I’ve come to a decision about my writing. I was simply keeping in practice with no clearly defined goal before. I would like to write a novel. I’ve been plotting it out and am looking forward to seeing what comes of this. It is a great undertaking for everyone who attempts it and I hope I can live up to my own expectations. While I will certainly continue posting poems and other writings here, I do not currently have any intention of offering up snippets of the novel for previewing. I will share in parts privately with a couple of people for specific reasons, but should I ever finish it, I will gladly share it with the world.

I suppose there is little more to say than that. A poem, which may erroneously sound like I have given up vegetarianism. I have not.

Ham

If I had liked ham
maybe I wouldn’t have
disappointed at least one person.
She’d reveal the surprise,
glazed with honey and smelling sweetly,
the scent lingering from outside.
But it wasn’t me and I’d wrinkle
my forehead, politely thank her,
and eat my turkey, the ham meeting
with praise from enough
for my neglect to not seem to matter.
She’d notice, apologize, and make
a mental note that Brian doesn’t like ham,
a mental note she’d promptly lose.
And for the next gathering
requiring food preparation,
we’d repeat the game.
I still don’t like ham,
but nobody makes it for me anymore.

4.26.2008

current version of “Ham”

Featured Image Art: photo by Christopher Michel (via Wikimedia Commons)

 

{{first, let me just say thanks to Jennie. You are awesome. I am so glad you humored me in this weird request. I so wish our paths wouldn’t keep wandering off from one another.}}

Story: Cappuccino

“I don’t usually read those “I saw you” personals. I’ve always thought they were a little creepy. No offense.” Sam nods, indicating that no offense has been taken. “But I decided to scan through them for fun the other day, and there you were… looking for me.”

After a long pause, the two smile slowly at one another.

“I’m glad I found you,” Sam says. The waiters in the closed restaurant mill about, acting like they have more to do than they actually do. They are trying to make Chris & Sam aware that they closed almost an hour ago, which is finally dawning on the two. They have been gazing at one another, trying to recapture the magic of their chance encounter in the café. They aren’t finding exactly the same thing, but neither is particularly disappointed in this date. It has been going quite well in fact.

Chris has said all the right things, complementing when necessary and laughing at the right parts of the jokes. Sam has been attentive and doting, stressing the many excellent qualities that are so obvious. They are completely captivated by each other in this one amazing evening. Everything between these two seems perfect.

The attempts to usher the two lovers from the restaurant are becoming less subtle.

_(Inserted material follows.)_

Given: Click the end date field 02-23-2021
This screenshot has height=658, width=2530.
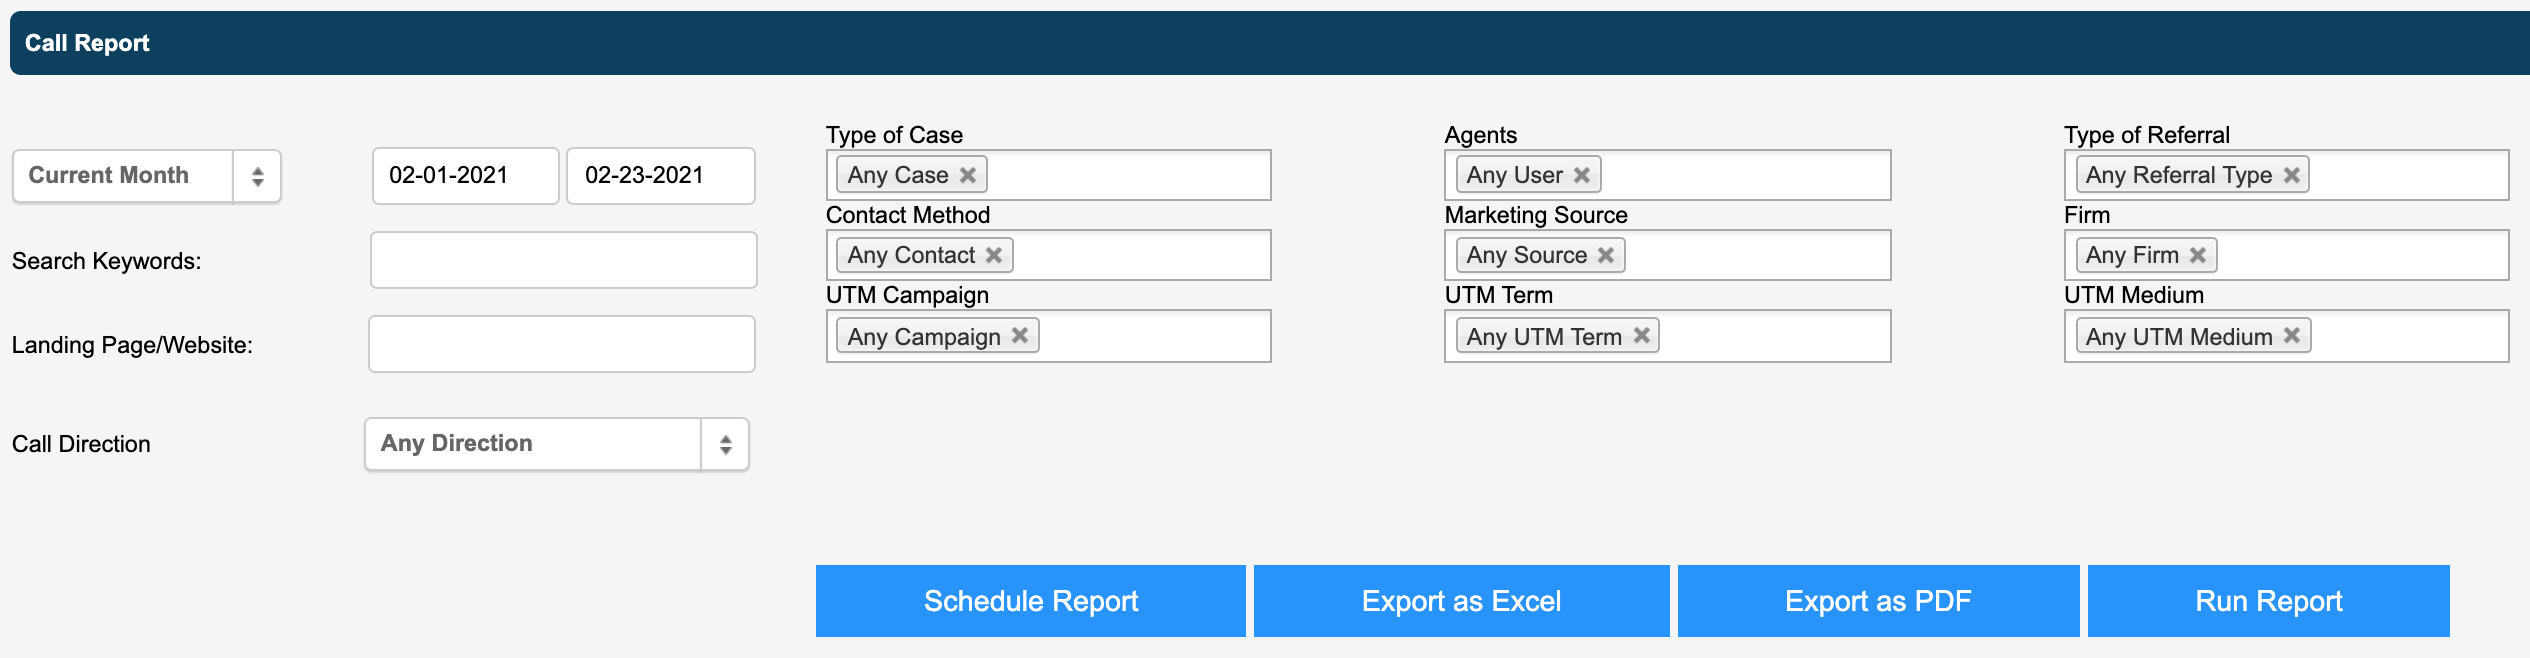Looking at the screenshot, I should coord(660,176).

There is increased urgency. The gazing soon moves out to the parking lot, where only two cars remain. The cars are next to one another in a strange coincidence. The two had met up inside, having come separately and not knowing what the other was driving. But there they were, side-by-side sedans. This makes both of them smirk a little.

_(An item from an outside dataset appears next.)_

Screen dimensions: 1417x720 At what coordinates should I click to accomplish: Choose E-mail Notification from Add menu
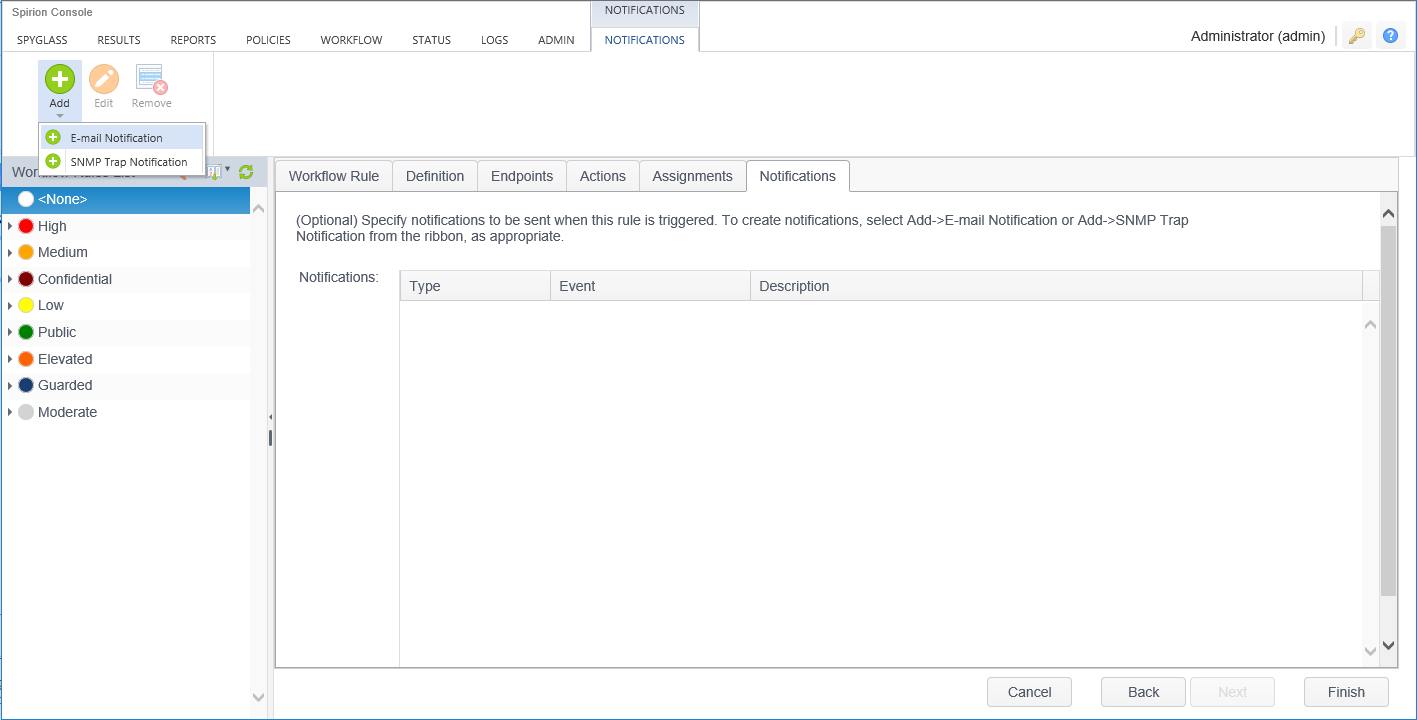coord(116,138)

“Would you like to grab a cup of coffee?” Sam asks hopefully.

“Yeah.”

The café where they had met is less than a quarter mile away and they decide to walk. They do this without much conversation, each analyzing the other’s mannerisms and imagining themselves happily married.

In the café, they both order a cappuccino. Sam’s heart races. The cappuccino started this love affair last Tuesday evening. It seems oddly important that the same drink has been ordered.

The two sit in a quiet corner. The café is relatively empty; it is late in the evening and the overnight crowd hasn’t started to show up yet. Both Chris and Sam are relieved that it isn’t as crowded as it can get. They want to talk.

Chris, being a little more talkative, nervously chatters about nothing in particular before deciding to share some background story. Sam learns about sisters and aunts and holidays at “Gram’s.” There is a mutual vision of sharing these things, even though the two have only recently met. Still listening intently to Sam, a smile slowly creeps across Sam’s face.

Sam prefers to not talk about family, as there is not much to tell. Having been alone for the majority of adult life, Sam has been searching for a family. Hopefully, Chris will satisfy this need. Instead of a family story, Sam talks about work. Chris is fascinated by the nuances of life in retail.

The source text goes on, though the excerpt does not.